I won't even buy Ballymaloe products after Tim Allen was convicted for possessing child abuse images.
So I don't think your unreasonable at all.
I was not abused as a child but I just can't give money to/be pleasant to someone who has done that kind of damage to a child.
A lot of people hold strong opinions until they have to actually act on them, then their strength seems to dissipate rapidly.

Planty13 · 10/07/2021 09:27

I’d feel the Same and I’d be withdrawing from the friendship

OneHundredTrees · 10/07/2021 09:28

@MotionActivatedDog

Yanbu! I’d be exactly the same. How can she stand to laugh and joke with him??
This is what I imagine - her laughing and joking and him having a great time, like he hasn't ruined lives and caused so much pain and damage.

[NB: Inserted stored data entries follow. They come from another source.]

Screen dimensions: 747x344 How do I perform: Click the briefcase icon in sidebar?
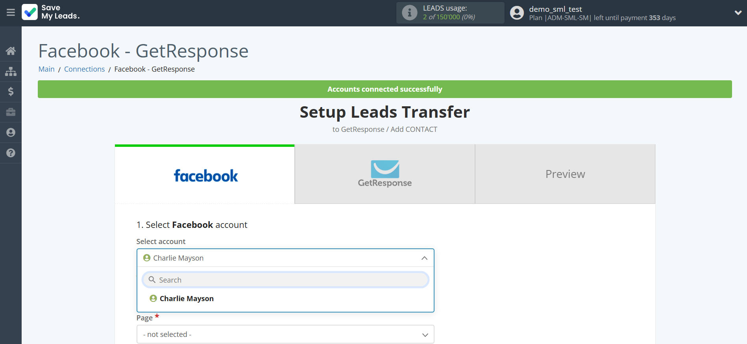11,112
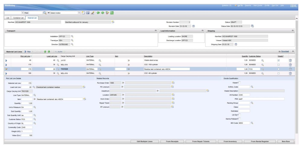The width and height of the screenshot is (302, 148).
Task: Click the Clear Changes eraser icon
Action: point(92,12)
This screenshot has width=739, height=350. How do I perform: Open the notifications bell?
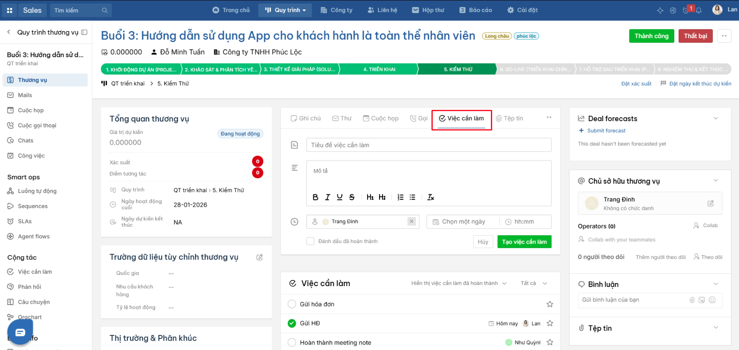click(x=699, y=10)
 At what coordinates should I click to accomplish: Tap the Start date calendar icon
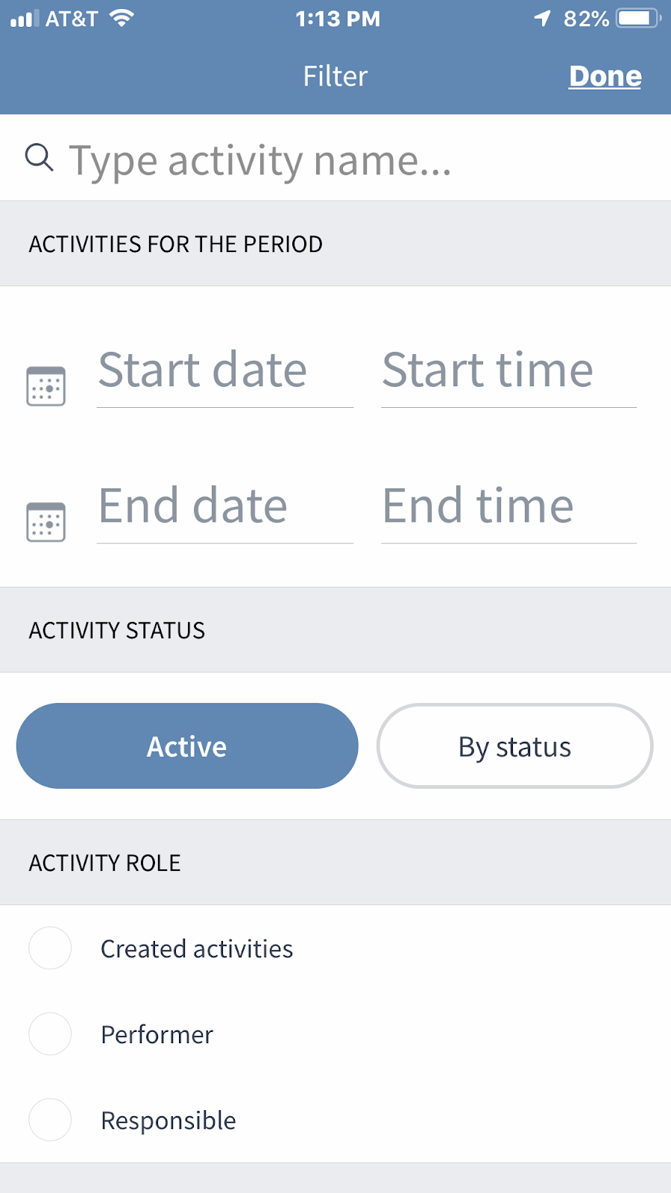click(x=46, y=385)
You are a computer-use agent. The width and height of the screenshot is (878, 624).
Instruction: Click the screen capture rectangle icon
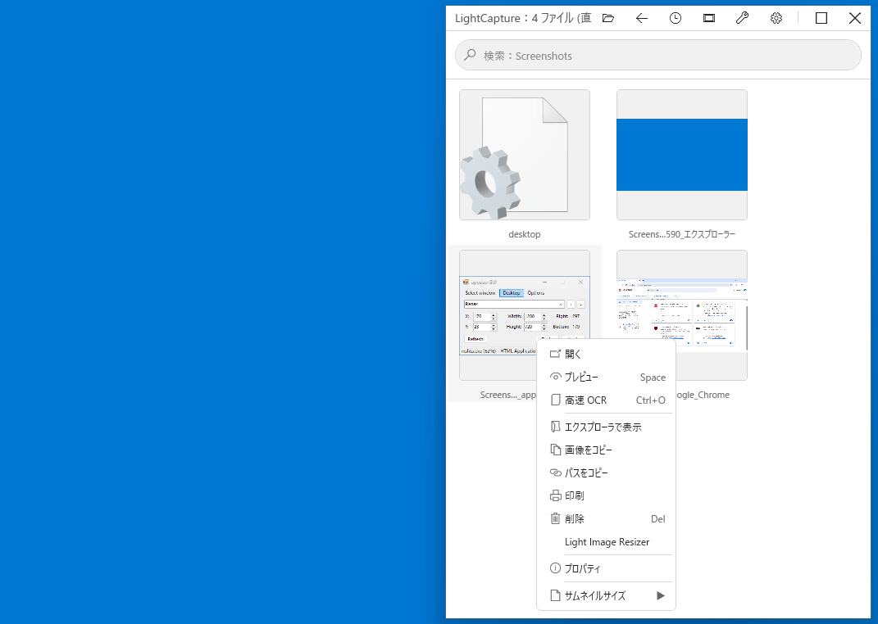709,19

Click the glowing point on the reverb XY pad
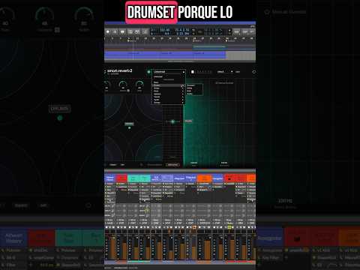tap(173, 122)
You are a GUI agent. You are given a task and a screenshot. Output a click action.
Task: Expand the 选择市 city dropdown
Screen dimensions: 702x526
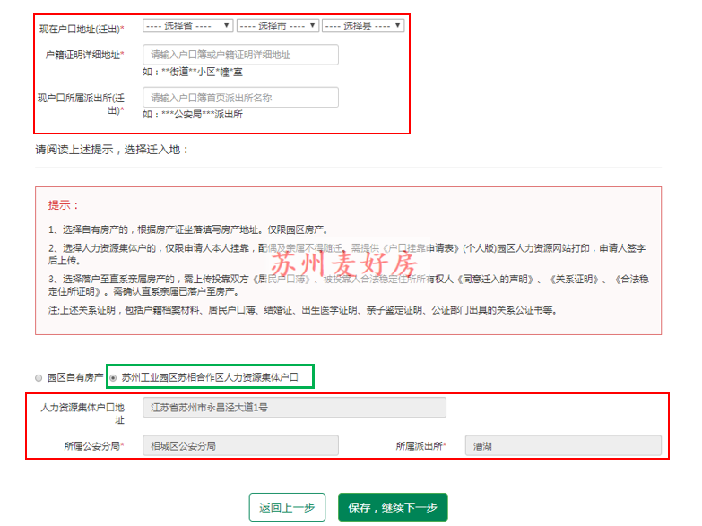click(x=277, y=26)
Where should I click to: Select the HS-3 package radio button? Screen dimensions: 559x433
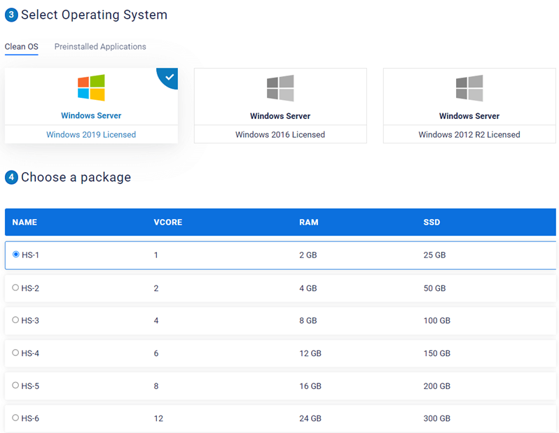click(x=16, y=320)
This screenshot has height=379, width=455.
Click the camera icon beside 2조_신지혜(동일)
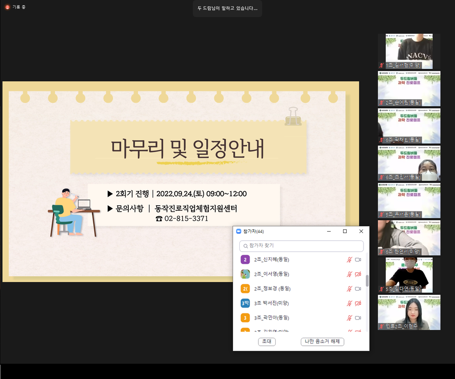pyautogui.click(x=358, y=260)
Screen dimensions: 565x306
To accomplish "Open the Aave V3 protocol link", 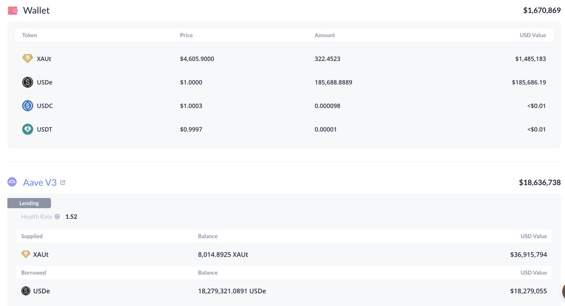I will coord(40,182).
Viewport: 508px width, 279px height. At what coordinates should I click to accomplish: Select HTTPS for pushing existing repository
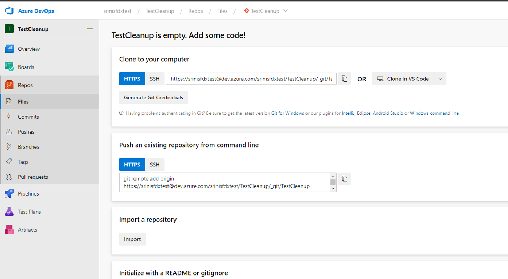(x=132, y=164)
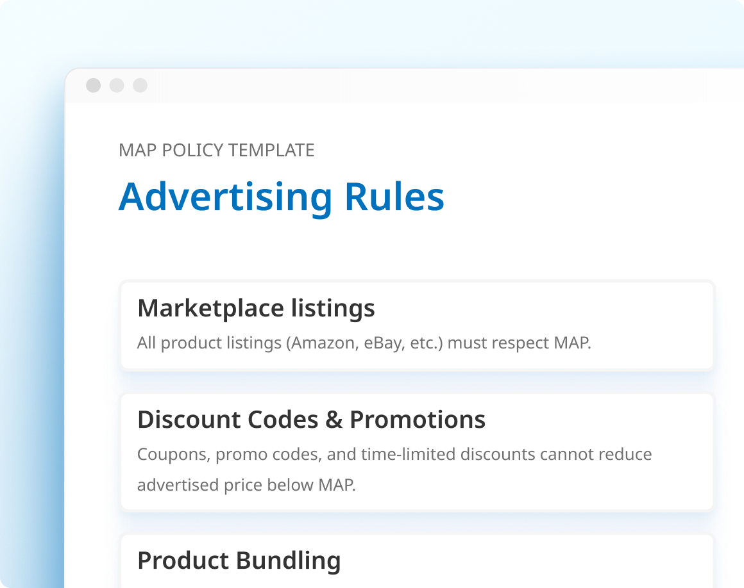744x588 pixels.
Task: Open the "Marketplace listings" card title
Action: 256,308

She doesn't have children (she's never wanted them, she says herself she doesn't really like kids) so I wonder if this is a part of why she has just....accepted it.

OP posts:
girlmom21 · 10/07/2021 09:28

YANBU. I'd start to distance myself. If they choose to have children, and then start having family birthday parties etc, it's only a matter of time before she'd be specifically inviting a convicted paedophile into the lives of many other children too.

Pumpkinbrew · 10/07/2021 09:31

Definitely not being unreasonable at all. I couldn't be mixing with someone who had committed those horrendous acts.

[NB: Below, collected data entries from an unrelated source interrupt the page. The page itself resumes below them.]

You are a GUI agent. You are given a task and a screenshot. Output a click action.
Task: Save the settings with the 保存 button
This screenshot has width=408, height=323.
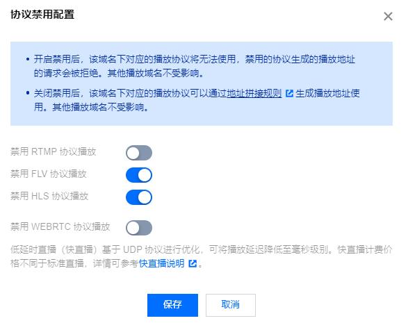(x=172, y=305)
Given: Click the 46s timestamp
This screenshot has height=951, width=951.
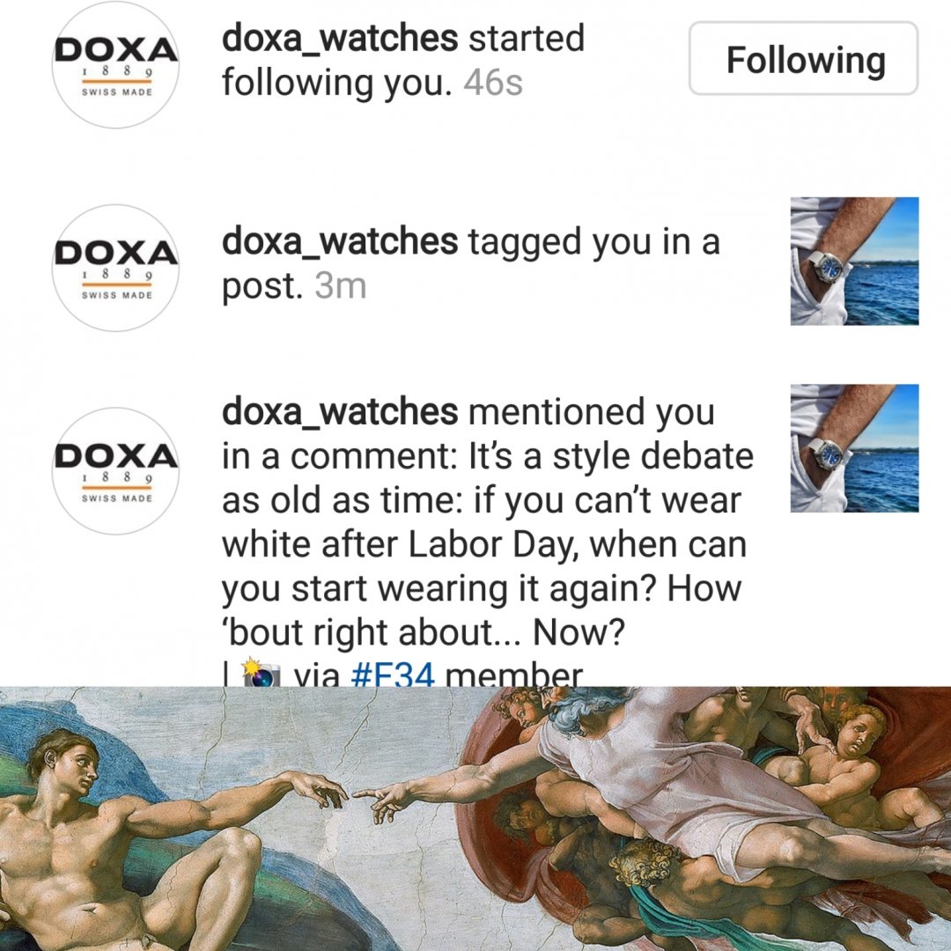Looking at the screenshot, I should pos(493,83).
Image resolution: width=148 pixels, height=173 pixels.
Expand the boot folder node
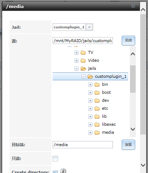90,93
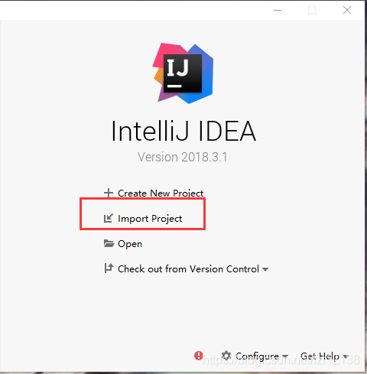Select the Open text option
The height and width of the screenshot is (374, 367).
[x=130, y=244]
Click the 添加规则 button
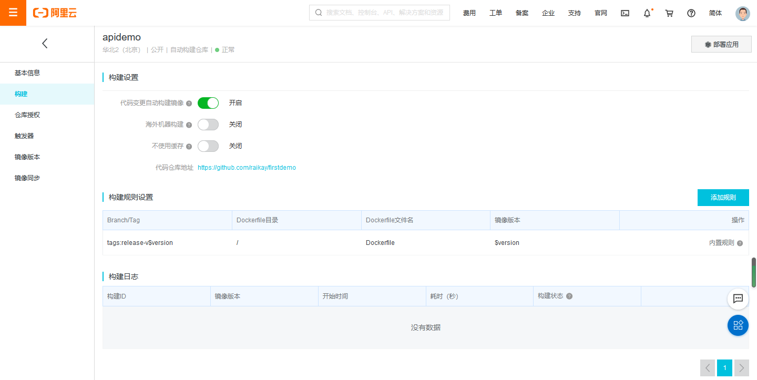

The fact that she can do various things with him just doesn't seem right to me at all. This is someone who will have caused so much harm and pain to an innocent and their family. Possibly more than one. To be mixing with him is seen as thinking it's okay to ignore what he did.

I really hope that they do not have any children and she certainly doesn't have any children ever at her house due to the potential risk of him popping in etc.

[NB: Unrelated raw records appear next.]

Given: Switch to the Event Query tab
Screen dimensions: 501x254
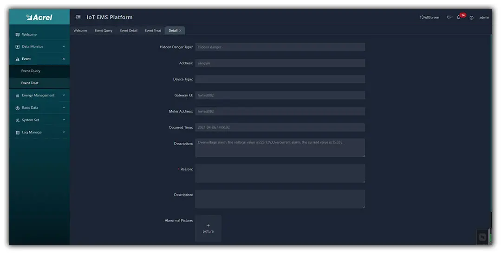Looking at the screenshot, I should 104,31.
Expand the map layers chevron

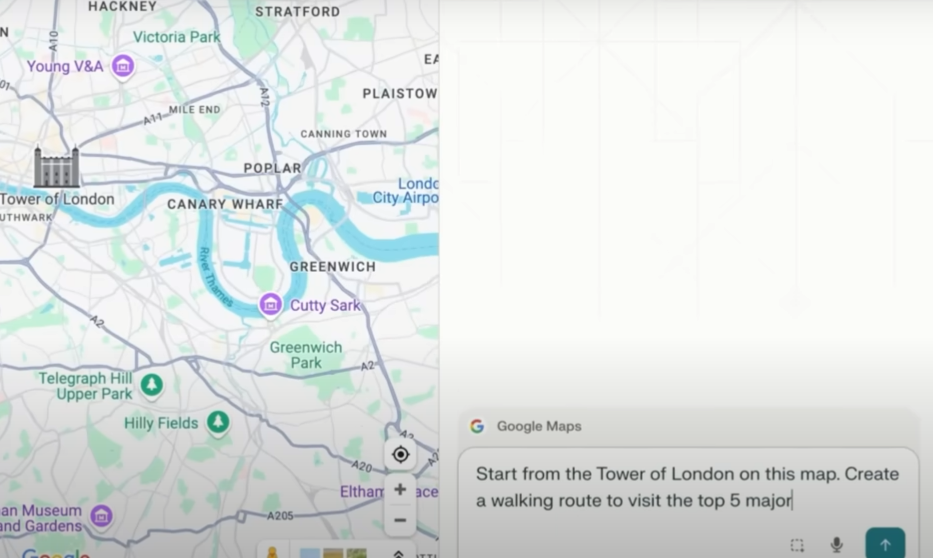coord(398,554)
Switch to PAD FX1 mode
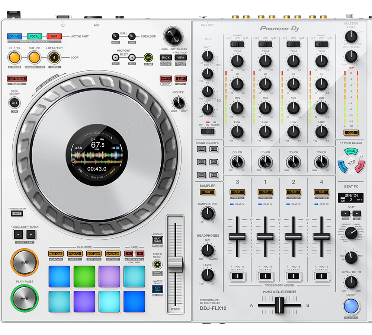Viewport: 372px width, 335px height. 74,253
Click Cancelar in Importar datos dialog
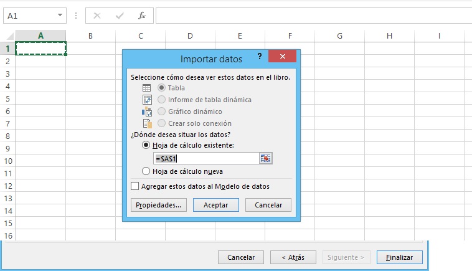Image resolution: width=472 pixels, height=271 pixels. (x=268, y=205)
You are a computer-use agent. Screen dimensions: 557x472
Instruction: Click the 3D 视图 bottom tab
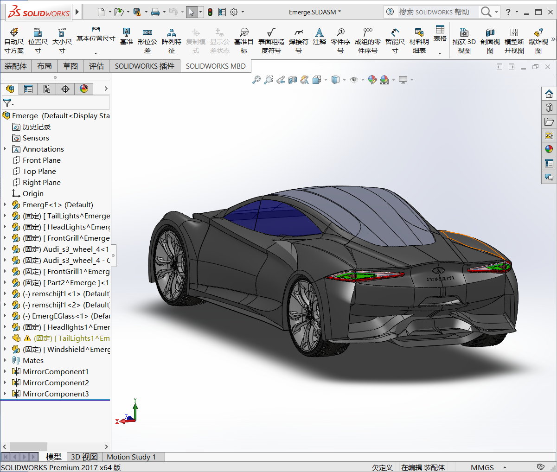[x=84, y=457]
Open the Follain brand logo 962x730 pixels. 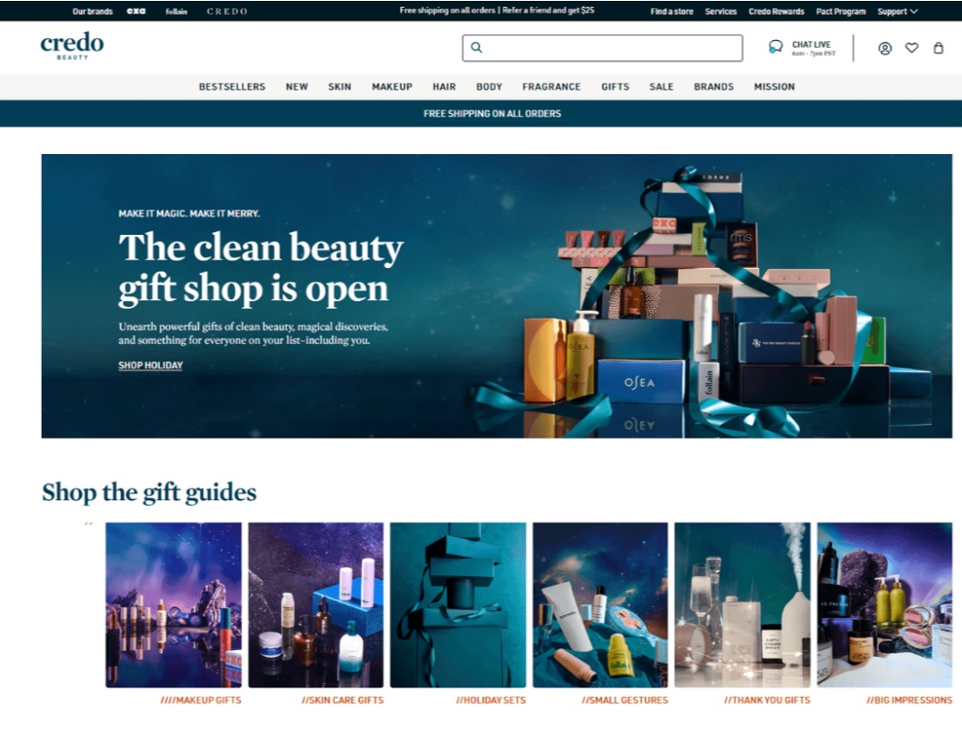(176, 11)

I can never understand how someone can do these things. Going for meals and also sitting drinking with him is completely appalling in my book.

Romanoff · 10/07/2021 09:32

Yanbu. I couldn't be friends with someone who knowingly socialised with a child abuser.

I just couldn't. It shows me their values do not match my own.

I would be pretty devastated if a friend of mine was doing what you friend is. Would feel like I didn't know them at all

Essentialironingwater · 10/07/2021 09:35

Well there's not liking kids and being willing to socialise with someone who has committed, or benefited from, the most depraved crimes against them. I would view her differently.

Ughmaybenot · 10/07/2021 09:37

@Essentialironingwater

Well there's not liking kids and being willing to socialise with someone who has committed, or benefited from, the most depraved crimes against them. I would view her differently.
This!! The fact she happily socialises with him would change how I saw her, and she certainly wouldn’t be a friend of mine moving forward.
iklboo · 10/07/2021 09:39

YADNBU. Not by any stretch. I'd have cut all ties with someone who did what he did.

Notaroadrunner · 10/07/2021 09:40

I wouldn't be gradually distancing myself from her. I'd cut her off straight away.

romdowa · 10/07/2021 09:42

Yanbu and I would 100% be dropping her as a friend. My skin would crawl to even be in the same room as him , never mind socialising with the dirt bag.

Penistoe · 10/07/2021 09:44

I would feel exactly the same and echo others that I wouldn’t be able to continue the friendship.

Littleroundsponge · 10/07/2021 09:45

YANBU in the slightest! I would have to end the friendship, I would never see her in the same way again. Someone who chooses to socialise with paedophile whether they're family or not is not somebody I would want to have in my life. I would feel like by her being able to see past his behaviour that she's condoning it.